Why exercising while pregnant & what kind of workout?

Why Exercising While Pregnant?

It is recommended to do exercising while pregnant and do it at least 30 minutes of moderate intensity every day.

The exercising advice applies for all who experience a normal pregnancy. That is a pregnancy where your doctor does not directly recommend you not to do exercising.

Exercising in moderate intensity means that you can benefit from these types of exercises while pregnant which are cycling, swimming, climbing stairs, gardening, going for a brisk walk, yoga, pilates or pregnancy gymnastics exercising.

More: Is it safe to exercise during pregnancy

Physical Hard Exercising Being Pregnant?

The 30 minutes can easily be divided up so that you do your exercising a bit of time during the day.

For women who before the conception have been very physically active and engaged in hard physical exercising like lifting weight, aerobic or other workout, studies have shown that it is safe to continue with this exercising also after the conception, as long as you make sure you listen to your body.

If your body signals that the exercising is too much which means that the exercise feels uncomfortable, you should turn down the training a bit. It is not a good idea to increase the hard physical training during pregnancy.

Exercising Eases Birth

Studies of pregnant women who have done exercising regularly during pregnancy have shown that these women found it easier to give birth than women who have not exercised regularly during pregnancy. Birth length was shorter for pregnant women who exercised during pregnancy, just like the need for clips, epidural analgesia, and cesarean were also seen less in this group of women.

Great Kind of Exercising

Swimming is a particularly ideal form of pregnant exercising because it can be done by most, even if you have not been accustomed to do exercising before you got pregnant.

Swimming is also suitable as a form of exercise for those who suffer from pelvic pain.

You can enjoy swimming right up until birth, as the water bears a part of the body’s weight, and therefore makes it easy for the mother to move in the water, despite the many extra pounds.

Swimming can also be a great help for pregnant women who have problems with fluid in the body. During swimming the water puts a light pressure on the body, as a kind of massage and it may be able to help if you have excessive accumulation of fluid.

Exercise Especially for Pregnant Women

Many sports clubs offer exclusively exercising for pregnant women. Otherwise, the midwife may sometimes assist with information on doing exercising classes for pregnant. It could also be a good idea to contact other pregnant women to get inspired.

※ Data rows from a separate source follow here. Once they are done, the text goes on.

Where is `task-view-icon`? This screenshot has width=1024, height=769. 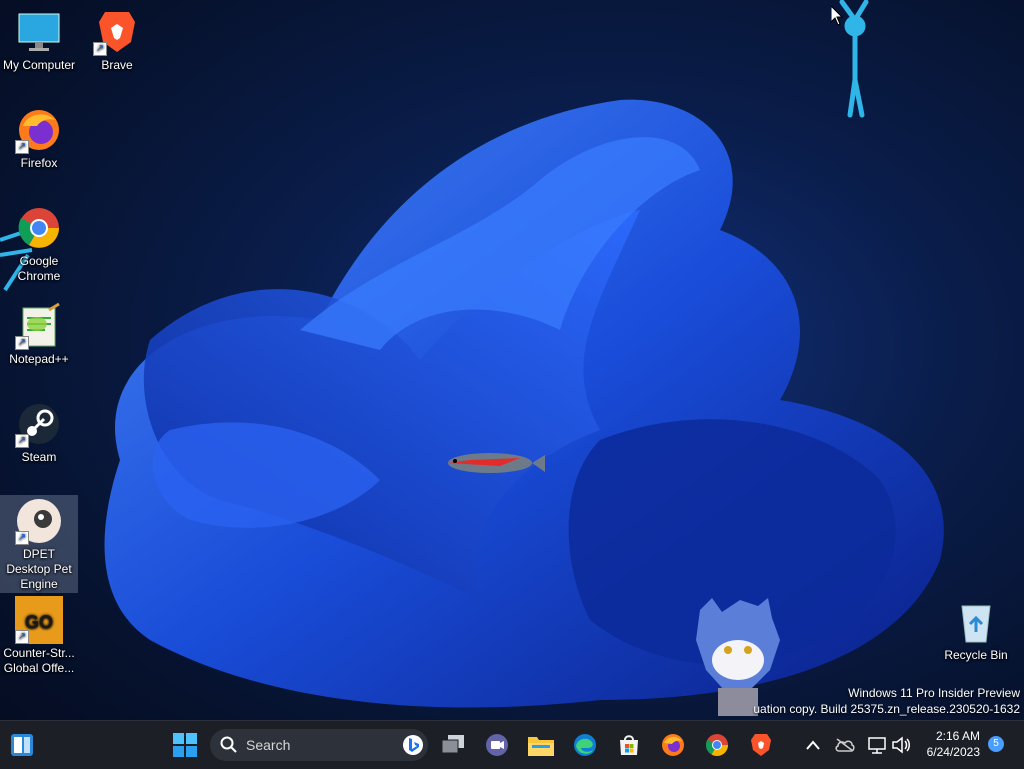
task-view-icon is located at coordinates (453, 744).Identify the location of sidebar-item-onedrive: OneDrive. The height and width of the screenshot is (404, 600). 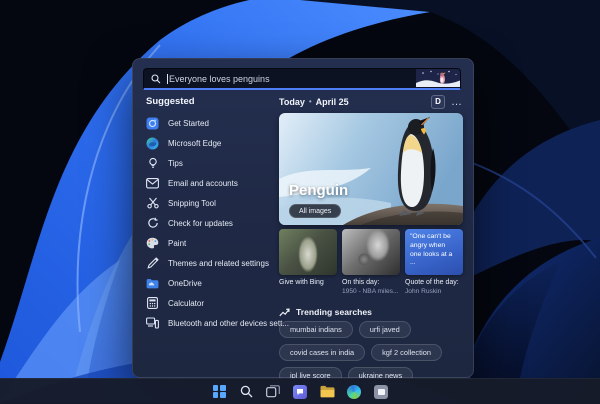
(208, 283).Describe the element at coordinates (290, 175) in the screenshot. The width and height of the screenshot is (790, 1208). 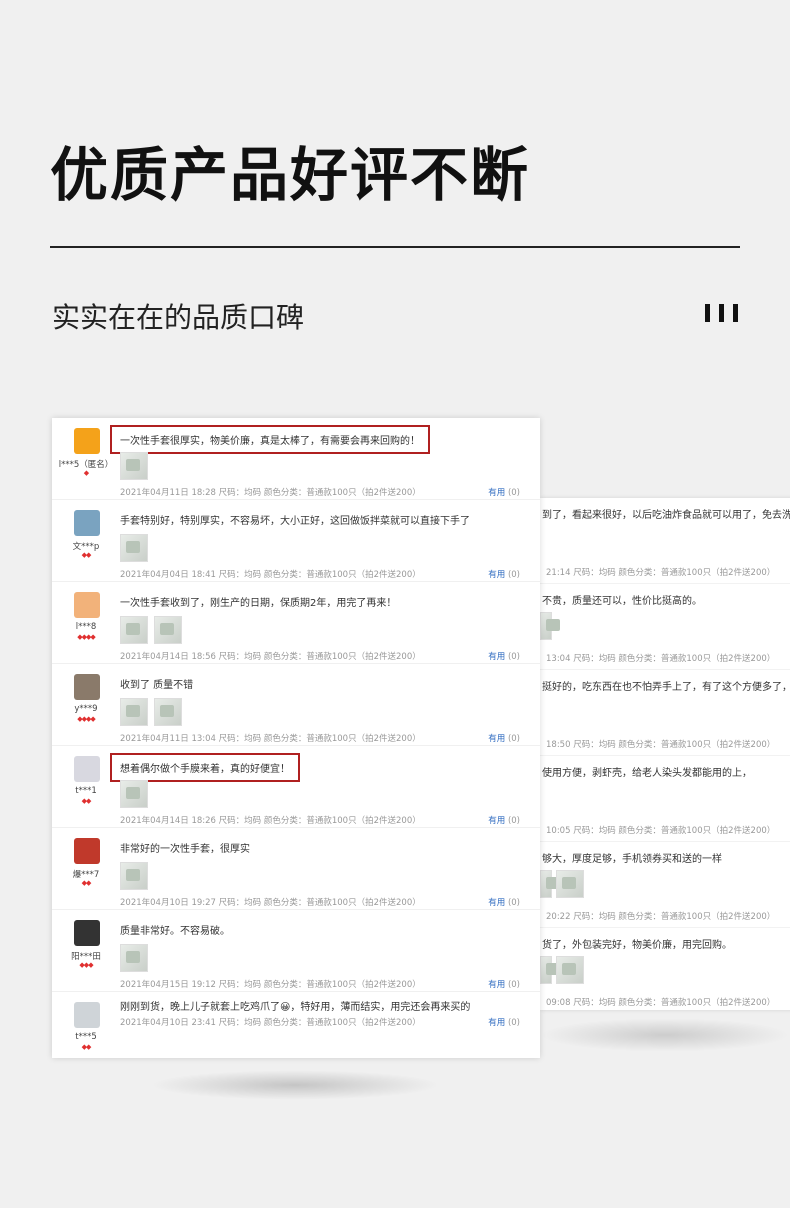
I see `page-title: 优质产品好评不断` at that location.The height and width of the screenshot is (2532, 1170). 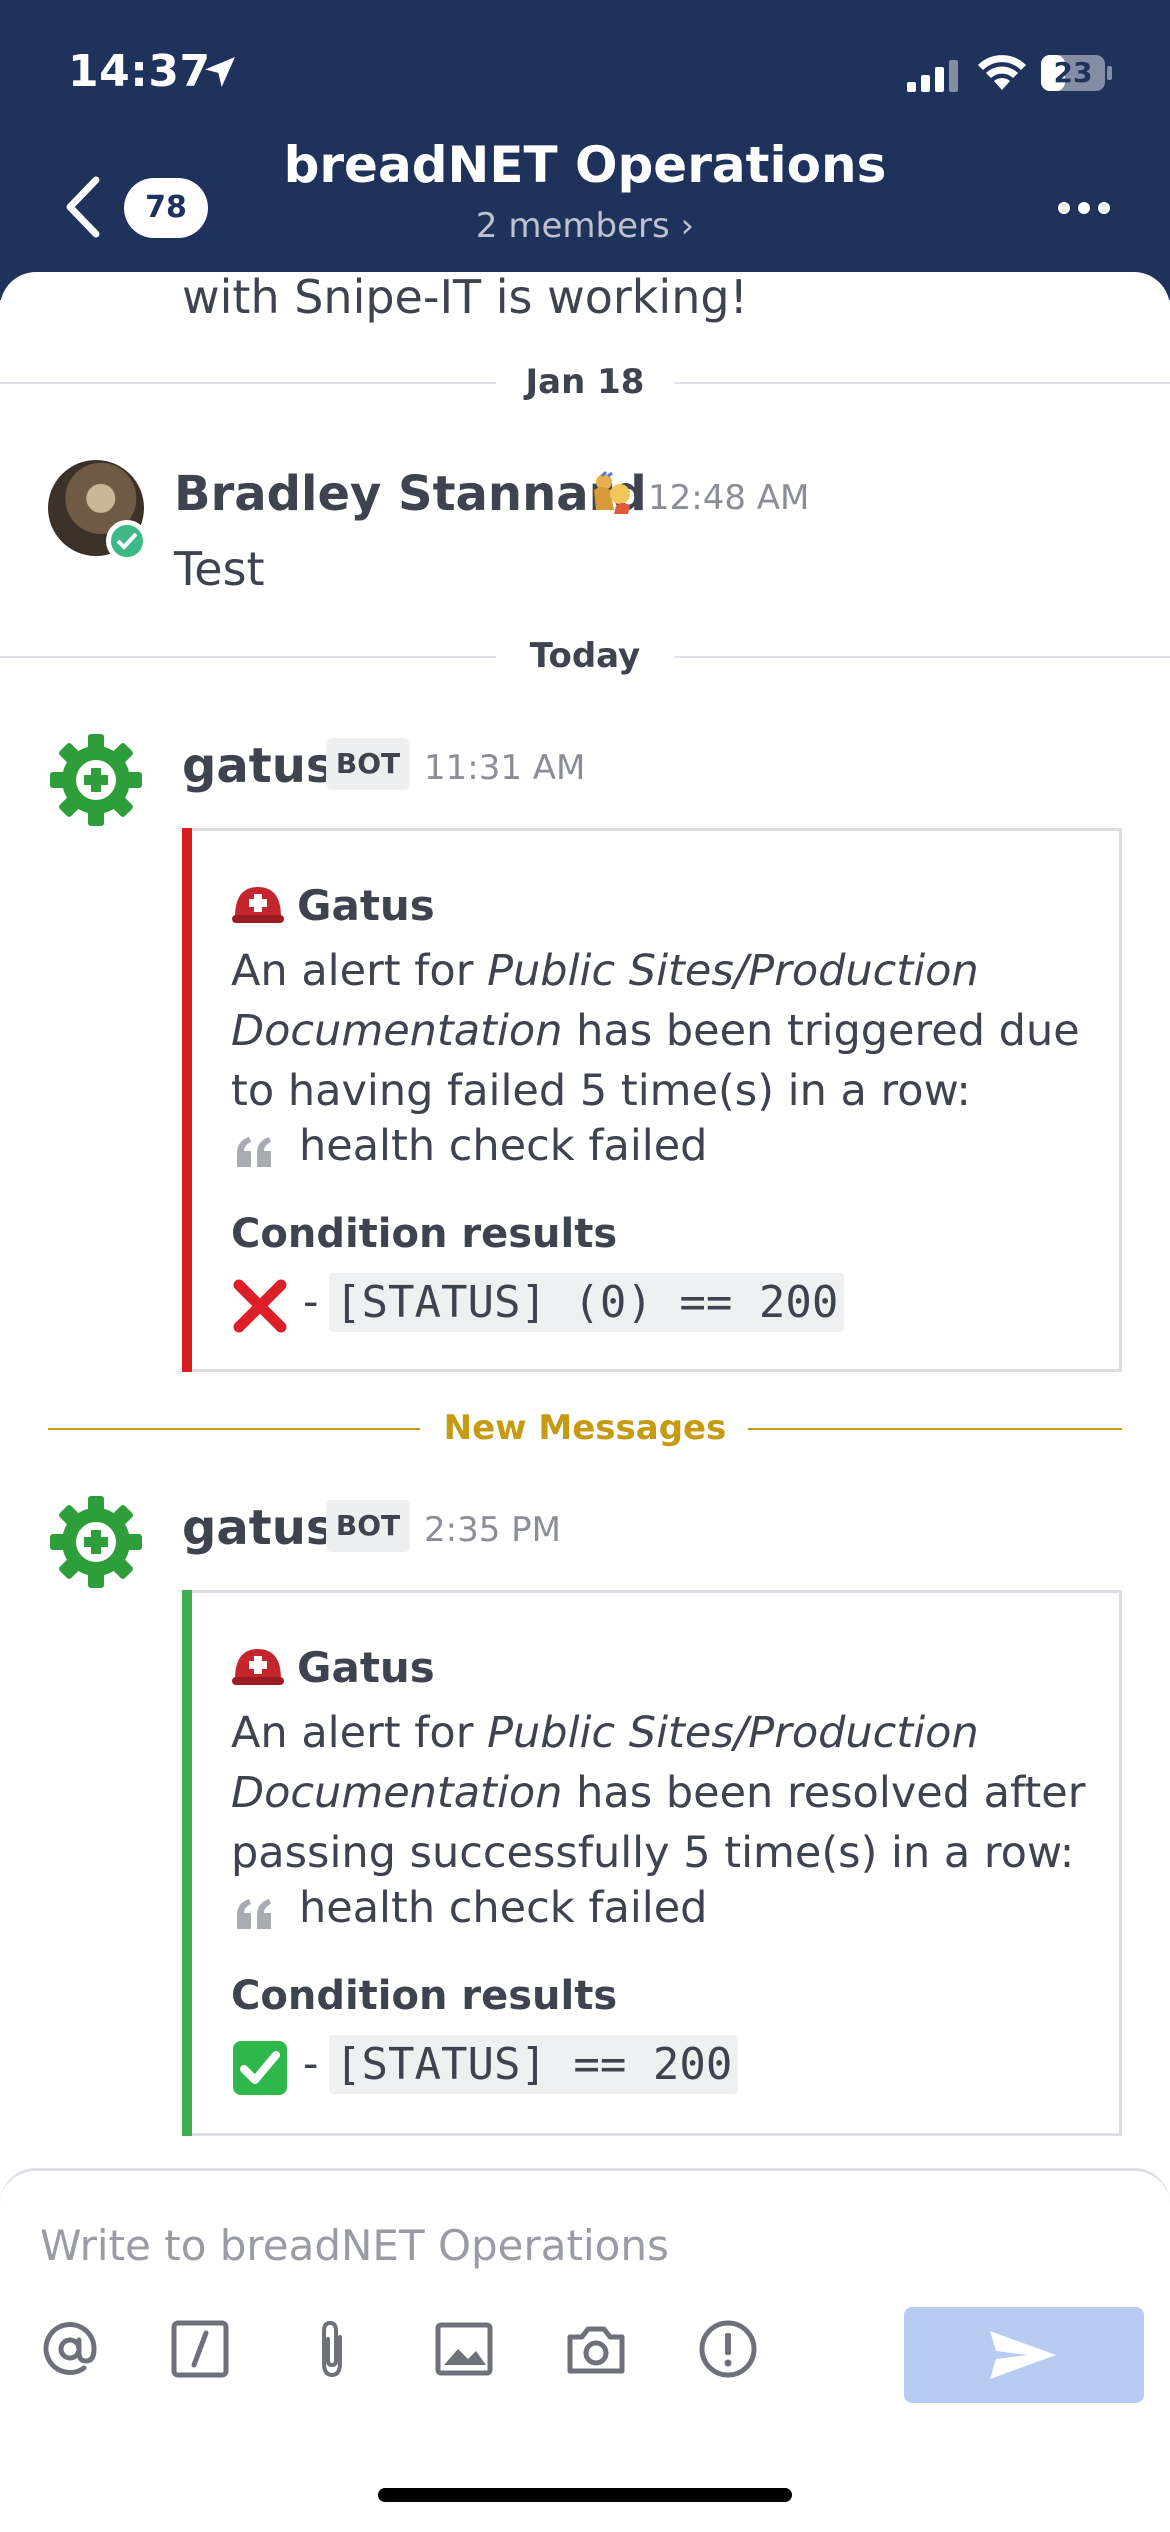 What do you see at coordinates (70, 2349) in the screenshot?
I see `at-mention-icon` at bounding box center [70, 2349].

You don’t need an exercise program while pregnant because exercise does not have to be scheduled. A brisk walk a few times a week when it fits into your program will also be a fine idea.

This Exercising is Not Recommended

Exercise Forms that cannot be recommended are sports that involve risk of knocks, bumps or pressure that may harm the child:

examples of sports that are not recommended are:

handball, skiing, riding, extreme aerobics and workout. Workout, where it is possible to sit down, is ok. And it’s not a good idea to practice diving as this may damage the child.